I had thought about a 29" but from what i’ve read so far i think it will be slightly too big and maybe not strong enough for what i want as i may also want to go offroad (can’t quite afford a KH).

The Nimbus 26" ISIS MUni looks like the ideal MUni to me, I am a big fan of the 26" size. I used to ride 170s and loved them but switched to 150s earlier this winter and doubt that I will go back. I feel I actually have more control going down hills with the 150s and can almost climb the stuff I did last year with the 170s.

The snafu pedals are heavy but the JC pedals are heavier, both have lots of grip, I am riding snafus on my unis.

Cool thanks Sas!

What are the pros/cons of having shorter/longer cranks? Like i said i’m only a newbie at this.

shorter cranks vs longer cranks

Pros: I can pedal more smoothly with shorter cranks and things are less “jerky”
I can go a bit faster before loosing control

cons: I had more torque with the longer cranks and could power up slopes a little bit better.
the longer cranks also gave me a bit more control when going really slow and hopping.

edit: I did not like 150s on my 26 when I first got it but now prefer them.

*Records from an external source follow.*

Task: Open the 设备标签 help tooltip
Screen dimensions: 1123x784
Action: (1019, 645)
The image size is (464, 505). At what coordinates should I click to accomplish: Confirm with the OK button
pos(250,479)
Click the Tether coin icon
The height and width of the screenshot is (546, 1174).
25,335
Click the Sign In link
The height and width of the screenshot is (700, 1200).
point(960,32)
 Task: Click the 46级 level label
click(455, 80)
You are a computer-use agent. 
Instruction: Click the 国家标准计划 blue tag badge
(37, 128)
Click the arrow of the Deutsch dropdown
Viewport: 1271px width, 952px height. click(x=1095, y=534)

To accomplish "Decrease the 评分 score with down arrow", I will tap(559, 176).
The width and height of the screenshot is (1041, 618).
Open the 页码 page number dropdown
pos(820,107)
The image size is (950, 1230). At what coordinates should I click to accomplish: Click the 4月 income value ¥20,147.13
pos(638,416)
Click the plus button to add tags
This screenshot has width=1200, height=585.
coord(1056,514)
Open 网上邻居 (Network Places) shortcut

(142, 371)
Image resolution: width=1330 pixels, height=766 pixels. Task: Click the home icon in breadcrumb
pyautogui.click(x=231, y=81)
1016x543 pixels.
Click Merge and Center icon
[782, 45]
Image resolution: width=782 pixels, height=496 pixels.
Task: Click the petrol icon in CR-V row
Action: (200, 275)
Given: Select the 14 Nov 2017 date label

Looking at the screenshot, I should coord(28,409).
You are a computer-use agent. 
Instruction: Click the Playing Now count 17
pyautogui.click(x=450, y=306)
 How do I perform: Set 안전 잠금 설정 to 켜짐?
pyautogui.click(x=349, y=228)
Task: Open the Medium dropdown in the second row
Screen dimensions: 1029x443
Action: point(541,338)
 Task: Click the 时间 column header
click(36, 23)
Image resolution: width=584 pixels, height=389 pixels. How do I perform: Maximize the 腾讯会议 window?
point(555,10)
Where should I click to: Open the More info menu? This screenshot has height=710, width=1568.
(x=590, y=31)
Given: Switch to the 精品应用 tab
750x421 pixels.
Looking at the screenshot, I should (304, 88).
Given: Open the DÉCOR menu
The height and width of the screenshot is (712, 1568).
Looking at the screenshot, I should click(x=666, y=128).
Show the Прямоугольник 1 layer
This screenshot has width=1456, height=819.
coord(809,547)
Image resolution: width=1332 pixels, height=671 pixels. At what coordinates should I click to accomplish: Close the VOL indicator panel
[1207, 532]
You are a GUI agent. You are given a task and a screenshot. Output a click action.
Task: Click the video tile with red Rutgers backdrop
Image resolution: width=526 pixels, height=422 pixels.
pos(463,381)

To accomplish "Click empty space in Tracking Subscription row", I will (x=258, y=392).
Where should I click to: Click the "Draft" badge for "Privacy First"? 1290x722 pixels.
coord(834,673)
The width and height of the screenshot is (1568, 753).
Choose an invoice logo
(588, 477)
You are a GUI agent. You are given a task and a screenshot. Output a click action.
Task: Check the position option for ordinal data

It might make sense to get the unicycle with the cheeper 170s then when you you get better or break them switch to 150s.

One last question before i order. I just noticed the KH fusion freeride saddle and wondered whether it would be worth upgrading to that also as it is only a couple of dollars extra. Is it alot more comfortable for longer rides than the standard saddle or not much difference. I assume it fits.

Thanks for all your help Sas. Made my decision so much easier.